I’m therefore proposing to change how we use the (internal) Infinispan cache. My proposal is to use it only to store security access entries but not the document rules/user groups entries. Security access entries are never directly externally invalidated (even though we have an API for that there are no uses of that API in xwiki-platform) and also should not invalidate any other entries when they are disposed. Thus the evication strategy of the cache should work as expected, giving us a good cache hit rate. For the remaining entries I propose the following:
- Store them in a concurrent hash map for easy access similar to the Infinispan cache.
- Build a hierarchy as before. Explicitly removing an entry due to invalidation triggers the removal of all children from the hierarchy and all derived security access entries from the cache (as it is the case right now).
- Entries from the hash map are additionally removed when they are no longer reachable through parent-relationships from a security access entry in the cache. This ensures that the hash map won’t grow infinitely.
For the actual implementation of this eviction strategy based on reachability I’m open to suggestions. One possibility could be to use weak references both in the hash map and the list of children and let the garbage collector do the work. While building the hierarchy, we would ensure that we always hold a reference to all “lowest” items in the hierarchy to prevent their garbage collection while the security cache entry from which they are reachable hasn’t been inserted yet. Alternatively, we could also explicitly track which items are reachable through reference counts.
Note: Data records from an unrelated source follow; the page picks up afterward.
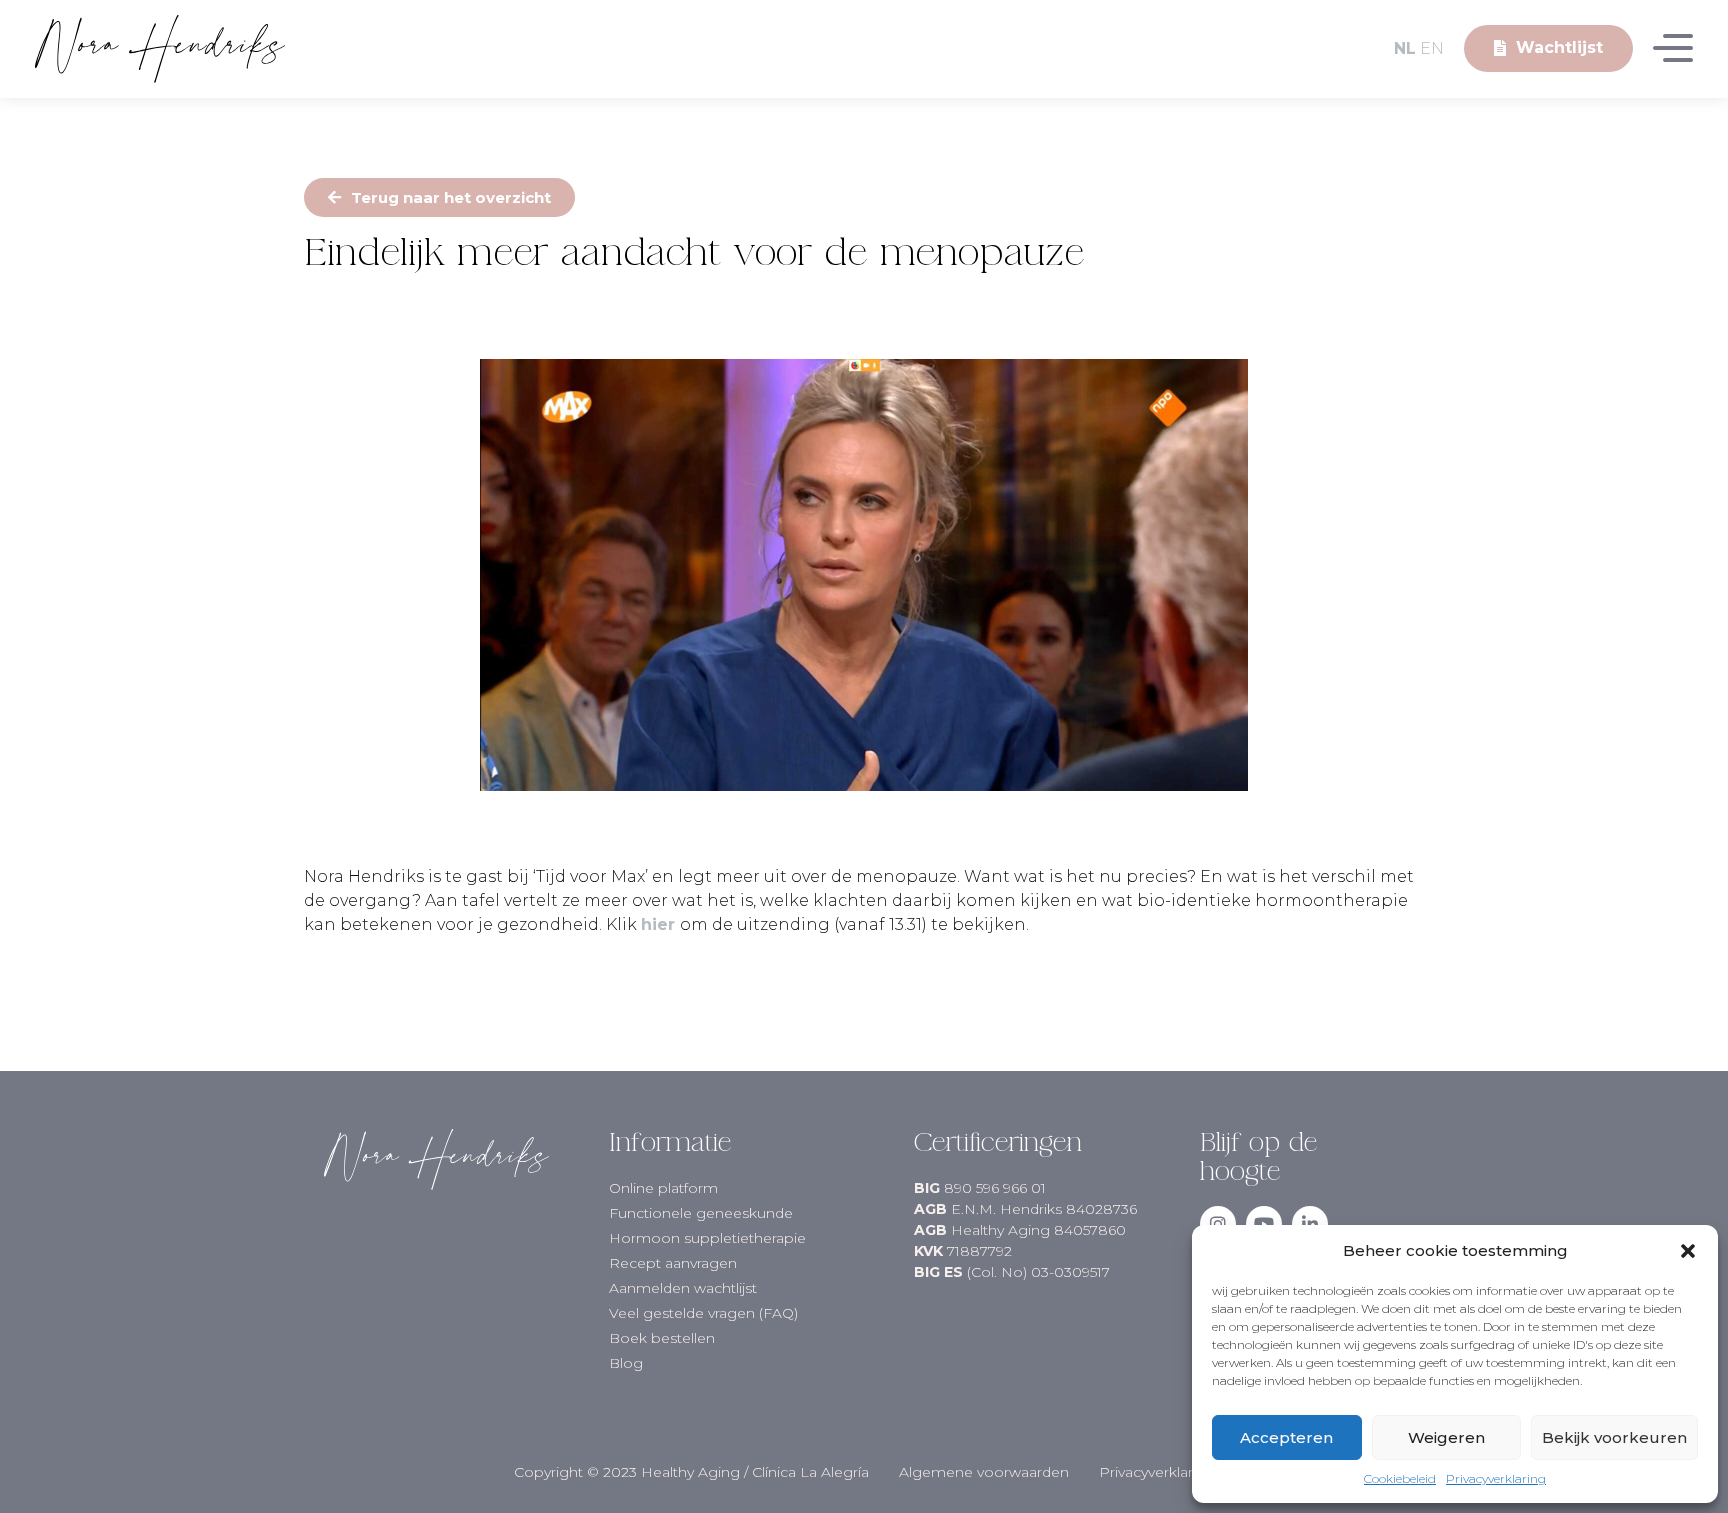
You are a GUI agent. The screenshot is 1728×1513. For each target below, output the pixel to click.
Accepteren (1286, 1437)
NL (1405, 48)
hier (658, 924)
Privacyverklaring (1496, 1478)
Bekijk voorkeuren (1614, 1437)
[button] (1688, 1251)
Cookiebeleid (1400, 1478)
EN (1432, 48)
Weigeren (1446, 1437)
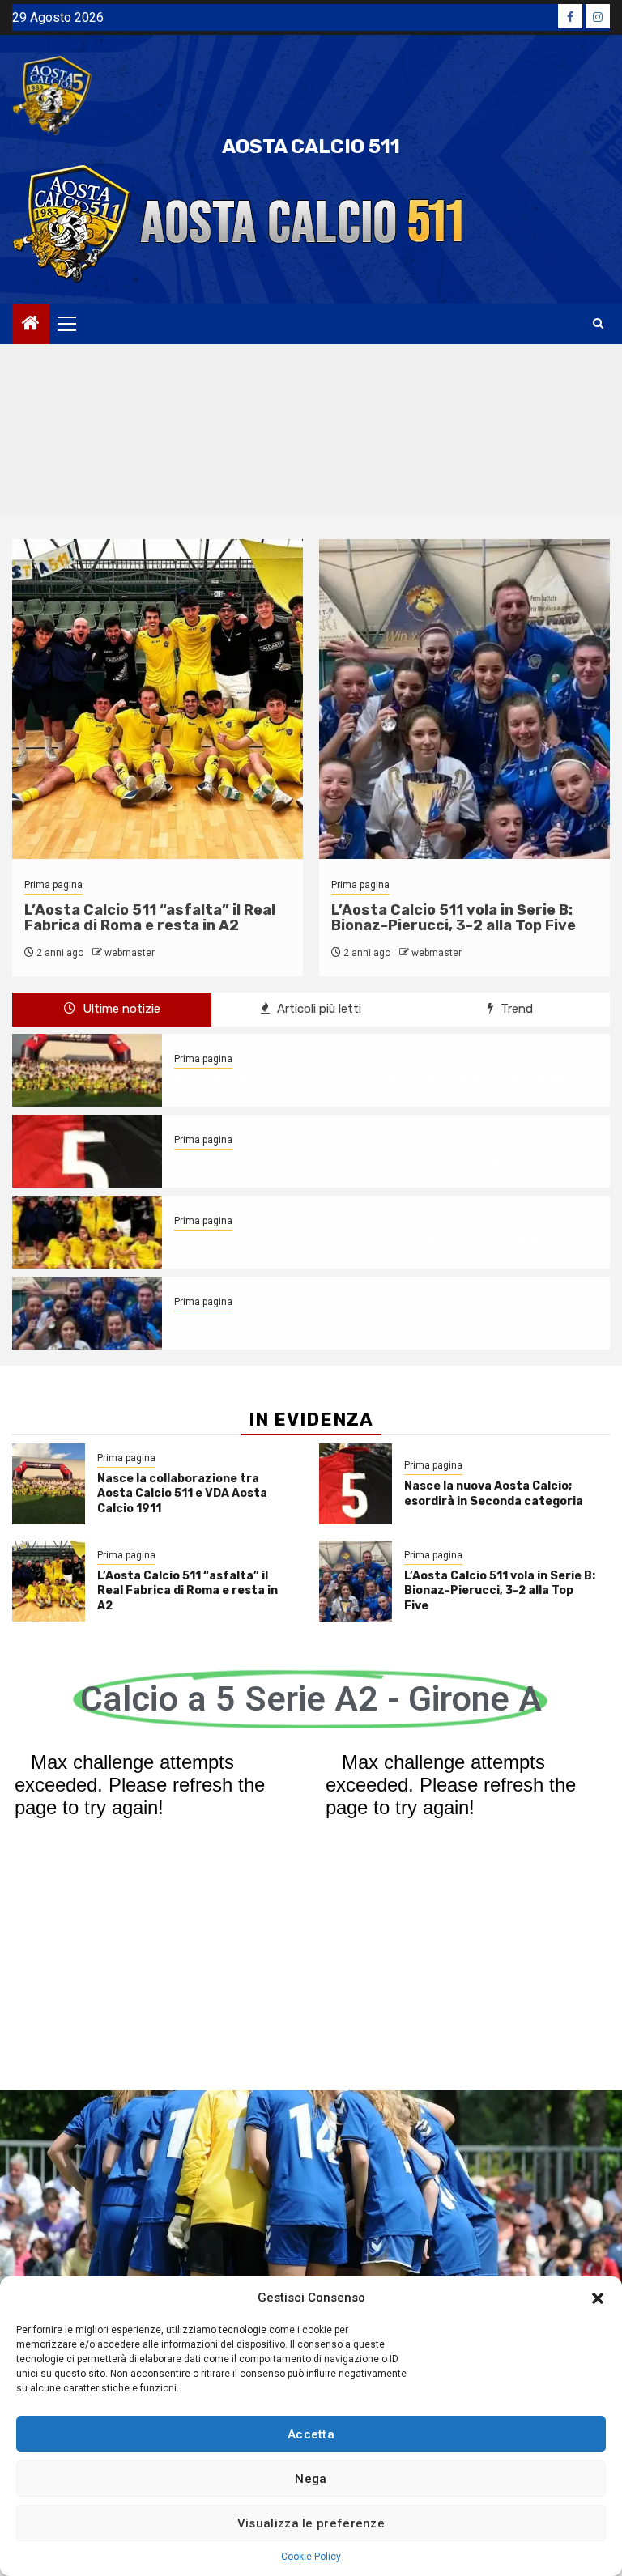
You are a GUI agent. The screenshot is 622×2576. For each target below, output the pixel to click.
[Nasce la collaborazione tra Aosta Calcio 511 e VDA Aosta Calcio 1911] (87, 1070)
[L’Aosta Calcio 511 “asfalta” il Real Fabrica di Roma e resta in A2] (87, 1232)
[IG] (598, 16)
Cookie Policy (311, 2556)
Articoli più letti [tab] (317, 1008)
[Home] (31, 324)
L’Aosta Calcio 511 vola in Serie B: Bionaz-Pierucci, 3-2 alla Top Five (453, 918)
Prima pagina (53, 885)
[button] (598, 2297)
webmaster (129, 953)
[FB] (570, 16)
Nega (310, 2479)
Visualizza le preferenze (311, 2523)
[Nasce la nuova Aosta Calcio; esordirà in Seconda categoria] (87, 1151)
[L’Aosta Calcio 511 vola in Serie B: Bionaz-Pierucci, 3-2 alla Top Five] (87, 1313)
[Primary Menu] (74, 324)
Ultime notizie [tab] (119, 1008)
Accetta (311, 2434)
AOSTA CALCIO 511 (311, 146)
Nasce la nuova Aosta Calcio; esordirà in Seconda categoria (348, 1160)
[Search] (598, 323)
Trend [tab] (515, 1008)
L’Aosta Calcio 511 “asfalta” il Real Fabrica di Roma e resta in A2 (149, 918)
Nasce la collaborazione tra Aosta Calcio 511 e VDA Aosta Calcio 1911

I’m proposing this here as while I believe this should have a very positive effect on the security cache in particular when it is full, I think there is one important downside: It will no longer be possible to explicitly control the total size of the cache as the hierarchical part would not be limited and not visible from the monitoring. In wikis with a large number of groups, the number of entries in this hierarchy might be significant. However, it is also currently not fully controllable. For example, a document that has no access rules is counting to the security cache size in the same way as a potential child of it that has 500 rules. Further, as the number of potential security access entries in the cache is basically the number of pages times the number of active logged in users, I believe that the number of security access entries that will still be in the Infinispan cache should vastly outnumber the size of the hierarchy that we do not keep in the cache, which is limited by the number of documents plus the number of active users and groups. Still, there might be corner-cases where this is not true.
Are there any further concerns with this proposal, alternative ideas or ideas how to improve it?